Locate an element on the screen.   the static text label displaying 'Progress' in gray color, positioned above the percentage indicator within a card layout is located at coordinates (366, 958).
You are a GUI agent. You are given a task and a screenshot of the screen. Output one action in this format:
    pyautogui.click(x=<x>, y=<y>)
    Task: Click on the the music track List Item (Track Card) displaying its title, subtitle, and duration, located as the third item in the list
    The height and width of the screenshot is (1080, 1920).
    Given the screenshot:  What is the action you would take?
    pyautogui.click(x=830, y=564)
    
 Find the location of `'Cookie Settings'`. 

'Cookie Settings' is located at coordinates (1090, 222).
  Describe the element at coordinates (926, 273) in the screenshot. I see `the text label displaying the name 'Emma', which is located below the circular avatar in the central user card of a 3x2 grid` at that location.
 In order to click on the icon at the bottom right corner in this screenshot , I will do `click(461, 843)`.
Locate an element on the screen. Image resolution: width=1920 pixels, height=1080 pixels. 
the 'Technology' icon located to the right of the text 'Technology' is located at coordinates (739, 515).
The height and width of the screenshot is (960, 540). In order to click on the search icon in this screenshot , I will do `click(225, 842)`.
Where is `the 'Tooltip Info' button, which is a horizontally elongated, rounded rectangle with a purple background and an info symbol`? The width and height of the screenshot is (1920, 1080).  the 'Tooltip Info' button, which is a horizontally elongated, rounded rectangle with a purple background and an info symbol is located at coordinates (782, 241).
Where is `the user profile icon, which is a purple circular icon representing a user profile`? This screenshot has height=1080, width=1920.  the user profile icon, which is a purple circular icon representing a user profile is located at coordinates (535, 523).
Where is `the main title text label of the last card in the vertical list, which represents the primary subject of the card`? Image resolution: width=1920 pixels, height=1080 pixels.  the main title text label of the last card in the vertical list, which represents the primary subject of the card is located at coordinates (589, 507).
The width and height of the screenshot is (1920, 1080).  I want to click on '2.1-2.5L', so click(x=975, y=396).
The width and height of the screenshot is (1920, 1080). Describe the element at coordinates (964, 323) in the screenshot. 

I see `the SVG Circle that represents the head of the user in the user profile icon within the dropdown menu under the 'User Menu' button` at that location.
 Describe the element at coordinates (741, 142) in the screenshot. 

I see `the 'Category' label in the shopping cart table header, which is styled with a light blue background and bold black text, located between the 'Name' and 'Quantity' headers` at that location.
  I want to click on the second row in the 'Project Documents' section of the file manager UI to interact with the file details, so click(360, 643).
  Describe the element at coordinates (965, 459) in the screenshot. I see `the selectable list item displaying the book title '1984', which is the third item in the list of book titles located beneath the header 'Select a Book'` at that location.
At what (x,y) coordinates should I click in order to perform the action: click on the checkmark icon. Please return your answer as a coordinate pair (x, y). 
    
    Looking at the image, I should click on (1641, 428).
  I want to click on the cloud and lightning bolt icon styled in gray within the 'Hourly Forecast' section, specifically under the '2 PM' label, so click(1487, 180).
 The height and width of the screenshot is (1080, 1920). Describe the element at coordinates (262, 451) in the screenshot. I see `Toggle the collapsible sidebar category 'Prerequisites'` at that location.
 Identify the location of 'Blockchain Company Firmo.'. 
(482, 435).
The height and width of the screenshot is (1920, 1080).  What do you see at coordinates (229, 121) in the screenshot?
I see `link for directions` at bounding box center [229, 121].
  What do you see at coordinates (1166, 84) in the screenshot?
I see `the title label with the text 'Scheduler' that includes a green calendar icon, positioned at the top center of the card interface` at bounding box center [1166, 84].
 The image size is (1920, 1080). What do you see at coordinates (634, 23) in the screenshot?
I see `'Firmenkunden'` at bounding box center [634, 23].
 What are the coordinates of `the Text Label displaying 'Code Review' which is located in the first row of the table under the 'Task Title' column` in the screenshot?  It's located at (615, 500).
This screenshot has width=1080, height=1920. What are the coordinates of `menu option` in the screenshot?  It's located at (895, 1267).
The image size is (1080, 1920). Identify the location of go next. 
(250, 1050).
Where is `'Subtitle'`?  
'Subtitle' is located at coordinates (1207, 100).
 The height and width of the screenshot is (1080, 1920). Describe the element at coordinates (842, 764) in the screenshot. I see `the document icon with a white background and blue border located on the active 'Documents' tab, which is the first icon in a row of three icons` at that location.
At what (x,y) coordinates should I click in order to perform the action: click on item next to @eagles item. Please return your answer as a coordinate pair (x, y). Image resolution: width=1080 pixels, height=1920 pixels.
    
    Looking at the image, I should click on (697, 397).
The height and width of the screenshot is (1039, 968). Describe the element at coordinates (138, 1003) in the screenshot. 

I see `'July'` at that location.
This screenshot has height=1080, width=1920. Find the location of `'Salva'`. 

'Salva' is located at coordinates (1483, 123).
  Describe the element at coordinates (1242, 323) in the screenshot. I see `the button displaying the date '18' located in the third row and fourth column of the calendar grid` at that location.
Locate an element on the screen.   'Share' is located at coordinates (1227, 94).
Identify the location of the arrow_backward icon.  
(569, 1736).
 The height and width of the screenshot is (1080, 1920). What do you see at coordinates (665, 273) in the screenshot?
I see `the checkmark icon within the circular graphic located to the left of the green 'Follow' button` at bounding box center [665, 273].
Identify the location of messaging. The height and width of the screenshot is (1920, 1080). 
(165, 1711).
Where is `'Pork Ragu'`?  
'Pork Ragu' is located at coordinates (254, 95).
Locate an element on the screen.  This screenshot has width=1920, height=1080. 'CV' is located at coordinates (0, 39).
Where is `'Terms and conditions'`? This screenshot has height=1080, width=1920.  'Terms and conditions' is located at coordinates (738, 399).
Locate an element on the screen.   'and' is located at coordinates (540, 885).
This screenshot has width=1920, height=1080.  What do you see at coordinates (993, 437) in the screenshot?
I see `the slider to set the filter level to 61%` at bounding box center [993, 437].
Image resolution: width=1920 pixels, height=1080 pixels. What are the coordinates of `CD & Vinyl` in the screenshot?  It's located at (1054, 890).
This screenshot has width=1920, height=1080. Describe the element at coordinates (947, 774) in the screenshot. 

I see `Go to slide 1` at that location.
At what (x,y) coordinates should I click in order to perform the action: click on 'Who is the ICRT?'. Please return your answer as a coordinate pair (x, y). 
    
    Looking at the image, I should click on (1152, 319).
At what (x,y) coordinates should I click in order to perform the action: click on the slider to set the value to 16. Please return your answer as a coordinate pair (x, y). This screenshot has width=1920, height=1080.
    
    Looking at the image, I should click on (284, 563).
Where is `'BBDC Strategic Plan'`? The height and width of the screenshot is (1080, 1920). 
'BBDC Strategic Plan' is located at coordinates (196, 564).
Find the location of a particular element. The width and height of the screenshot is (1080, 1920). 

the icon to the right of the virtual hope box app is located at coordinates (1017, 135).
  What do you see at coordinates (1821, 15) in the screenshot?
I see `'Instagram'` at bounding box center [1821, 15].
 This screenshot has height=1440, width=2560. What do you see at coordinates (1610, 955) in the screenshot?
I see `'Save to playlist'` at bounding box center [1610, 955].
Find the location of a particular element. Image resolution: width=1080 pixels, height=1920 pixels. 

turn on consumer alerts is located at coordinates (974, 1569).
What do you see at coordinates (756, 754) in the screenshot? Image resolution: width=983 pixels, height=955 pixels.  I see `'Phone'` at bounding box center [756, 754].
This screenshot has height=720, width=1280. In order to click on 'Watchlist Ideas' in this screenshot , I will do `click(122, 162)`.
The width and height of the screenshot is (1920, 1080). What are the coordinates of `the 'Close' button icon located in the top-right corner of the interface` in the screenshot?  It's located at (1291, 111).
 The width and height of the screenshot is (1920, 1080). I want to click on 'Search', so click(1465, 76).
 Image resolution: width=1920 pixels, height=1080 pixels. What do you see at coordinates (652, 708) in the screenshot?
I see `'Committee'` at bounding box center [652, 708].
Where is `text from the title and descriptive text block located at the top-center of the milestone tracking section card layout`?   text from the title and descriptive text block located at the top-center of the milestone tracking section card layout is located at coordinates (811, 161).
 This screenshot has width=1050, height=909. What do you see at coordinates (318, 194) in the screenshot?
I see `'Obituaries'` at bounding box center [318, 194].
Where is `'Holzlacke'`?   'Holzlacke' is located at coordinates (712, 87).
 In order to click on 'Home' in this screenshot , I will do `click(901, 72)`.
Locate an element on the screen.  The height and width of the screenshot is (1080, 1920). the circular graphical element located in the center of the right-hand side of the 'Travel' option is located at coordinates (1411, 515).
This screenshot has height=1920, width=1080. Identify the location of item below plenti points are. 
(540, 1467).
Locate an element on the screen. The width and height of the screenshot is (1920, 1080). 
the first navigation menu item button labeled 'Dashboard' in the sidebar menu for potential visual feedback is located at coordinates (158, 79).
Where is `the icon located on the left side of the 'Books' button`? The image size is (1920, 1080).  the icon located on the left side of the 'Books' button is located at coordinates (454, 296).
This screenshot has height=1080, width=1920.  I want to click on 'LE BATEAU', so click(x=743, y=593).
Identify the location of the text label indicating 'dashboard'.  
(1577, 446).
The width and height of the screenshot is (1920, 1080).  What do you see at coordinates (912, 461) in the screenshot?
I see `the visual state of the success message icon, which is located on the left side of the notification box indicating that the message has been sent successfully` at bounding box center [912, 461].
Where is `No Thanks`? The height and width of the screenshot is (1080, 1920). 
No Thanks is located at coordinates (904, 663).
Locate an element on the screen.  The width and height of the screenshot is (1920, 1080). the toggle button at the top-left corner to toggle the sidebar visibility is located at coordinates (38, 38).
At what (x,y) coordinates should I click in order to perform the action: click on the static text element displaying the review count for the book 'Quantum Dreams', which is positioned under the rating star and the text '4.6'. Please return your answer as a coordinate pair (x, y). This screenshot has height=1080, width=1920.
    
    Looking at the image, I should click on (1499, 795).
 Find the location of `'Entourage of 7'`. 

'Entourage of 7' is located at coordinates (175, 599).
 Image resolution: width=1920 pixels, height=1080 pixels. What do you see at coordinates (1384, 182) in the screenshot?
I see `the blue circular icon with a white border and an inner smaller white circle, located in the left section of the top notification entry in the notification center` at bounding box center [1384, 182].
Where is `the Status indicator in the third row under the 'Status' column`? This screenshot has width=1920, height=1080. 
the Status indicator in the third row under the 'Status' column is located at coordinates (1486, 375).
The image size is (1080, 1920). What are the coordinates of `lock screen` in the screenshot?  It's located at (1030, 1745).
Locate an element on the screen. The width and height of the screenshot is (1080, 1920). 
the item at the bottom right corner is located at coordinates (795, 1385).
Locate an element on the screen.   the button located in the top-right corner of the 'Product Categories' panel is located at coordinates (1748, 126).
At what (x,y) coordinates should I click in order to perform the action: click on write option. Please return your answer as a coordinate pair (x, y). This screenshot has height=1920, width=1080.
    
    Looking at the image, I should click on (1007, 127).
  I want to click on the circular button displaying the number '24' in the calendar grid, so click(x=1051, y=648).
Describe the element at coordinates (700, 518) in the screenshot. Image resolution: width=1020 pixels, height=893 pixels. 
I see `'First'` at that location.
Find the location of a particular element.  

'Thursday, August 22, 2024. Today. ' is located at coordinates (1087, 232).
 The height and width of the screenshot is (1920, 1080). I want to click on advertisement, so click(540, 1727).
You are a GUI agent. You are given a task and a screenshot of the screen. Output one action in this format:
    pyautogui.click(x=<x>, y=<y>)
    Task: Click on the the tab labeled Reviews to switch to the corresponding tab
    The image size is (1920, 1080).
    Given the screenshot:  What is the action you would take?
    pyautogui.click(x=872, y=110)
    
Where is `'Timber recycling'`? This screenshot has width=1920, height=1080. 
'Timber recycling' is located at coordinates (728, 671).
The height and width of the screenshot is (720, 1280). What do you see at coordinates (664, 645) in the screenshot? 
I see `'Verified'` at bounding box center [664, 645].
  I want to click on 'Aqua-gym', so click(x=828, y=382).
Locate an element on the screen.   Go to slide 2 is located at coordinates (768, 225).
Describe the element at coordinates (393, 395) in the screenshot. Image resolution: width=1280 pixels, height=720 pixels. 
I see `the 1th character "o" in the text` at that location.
------------------------------
▶ [What is asked]:
Copy the rows from the start down to the line containing "pyautogui.click(x=830, y=564)", both included, changing "music track" to "audio track" and leaving everything else as it stands.

▶ [Output]:
Locate an element on the screen.   the static text label displaying 'Progress' in gray color, positioned above the percentage indicator within a card layout is located at coordinates (366, 958).
You are a GUI agent. You are given a task and a screenshot of the screen. Output one action in this format:
    pyautogui.click(x=<x>, y=<y>)
    Task: Click on the the audio track List Item (Track Card) displaying its title, subtitle, and duration, located as the third item in the list
    The height and width of the screenshot is (1080, 1920).
    Given the screenshot:  What is the action you would take?
    pyautogui.click(x=830, y=564)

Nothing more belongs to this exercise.